ASSIGNMENT: Everything from the line containing "[DevrekHaber.com.tr] (402, 73)" through the final line of the listing below should be given again, word for word, and nothing else.

__________________________________________________

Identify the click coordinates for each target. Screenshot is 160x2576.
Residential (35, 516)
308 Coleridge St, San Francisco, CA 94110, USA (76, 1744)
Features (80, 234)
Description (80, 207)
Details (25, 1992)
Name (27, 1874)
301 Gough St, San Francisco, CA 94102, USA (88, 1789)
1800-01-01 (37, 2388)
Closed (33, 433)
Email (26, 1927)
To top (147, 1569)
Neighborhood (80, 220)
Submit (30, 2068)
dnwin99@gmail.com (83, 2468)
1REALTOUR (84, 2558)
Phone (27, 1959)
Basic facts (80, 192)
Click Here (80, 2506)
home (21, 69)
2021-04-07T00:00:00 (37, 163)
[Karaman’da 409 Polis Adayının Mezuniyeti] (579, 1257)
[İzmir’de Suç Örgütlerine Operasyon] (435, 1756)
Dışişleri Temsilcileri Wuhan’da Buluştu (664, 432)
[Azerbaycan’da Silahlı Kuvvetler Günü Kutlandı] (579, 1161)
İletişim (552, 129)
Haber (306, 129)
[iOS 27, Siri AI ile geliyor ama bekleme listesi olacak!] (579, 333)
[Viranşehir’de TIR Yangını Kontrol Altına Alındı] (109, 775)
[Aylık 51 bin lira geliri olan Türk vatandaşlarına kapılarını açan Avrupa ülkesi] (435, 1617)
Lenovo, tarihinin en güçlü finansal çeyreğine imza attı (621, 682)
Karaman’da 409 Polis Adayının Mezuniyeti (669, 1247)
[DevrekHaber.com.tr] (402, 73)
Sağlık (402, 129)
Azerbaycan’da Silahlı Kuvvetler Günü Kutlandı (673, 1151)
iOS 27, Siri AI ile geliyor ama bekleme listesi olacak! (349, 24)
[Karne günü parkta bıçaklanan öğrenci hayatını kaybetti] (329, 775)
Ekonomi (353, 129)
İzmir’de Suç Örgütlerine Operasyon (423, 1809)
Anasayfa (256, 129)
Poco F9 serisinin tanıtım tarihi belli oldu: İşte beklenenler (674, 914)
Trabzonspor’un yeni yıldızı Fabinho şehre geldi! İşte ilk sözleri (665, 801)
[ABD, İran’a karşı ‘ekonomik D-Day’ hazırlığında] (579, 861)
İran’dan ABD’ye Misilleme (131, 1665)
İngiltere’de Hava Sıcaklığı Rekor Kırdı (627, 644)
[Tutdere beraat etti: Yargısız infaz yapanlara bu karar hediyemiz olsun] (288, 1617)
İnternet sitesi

__________________________________________________

ANSWER AREA:
[DevrekHaber.com.tr] (402, 73)
Sağlık (402, 129)
Azerbaycan’da Silahlı Kuvvetler Günü Kutlandı (673, 1151)
iOS 27, Siri AI ile geliyor ama bekleme listesi olacak! (349, 24)
[Karne günü parkta bıçaklanan öğrenci hayatını kaybetti] (329, 775)
Ekonomi (353, 129)
İzmir’de Suç Örgütlerine Operasyon (423, 1809)
Anasayfa (256, 129)
Poco F9 serisinin tanıtım tarihi belli oldu: İşte beklenenler (674, 914)
Trabzonspor’un yeni yıldızı Fabinho şehre geldi! İşte ilk sözleri (665, 801)
[ABD, İran’a karşı ‘ekonomik D-Day’ hazırlığında] (579, 861)
İran’dan ABD’ye Misilleme (131, 1665)
İngiltere’de Hava Sıcaklığı Rekor Kırdı (627, 644)
[Tutdere beraat etti: Yargısız infaz yapanlara bu karar hediyemiz olsun] (288, 1617)
İnternet sitesi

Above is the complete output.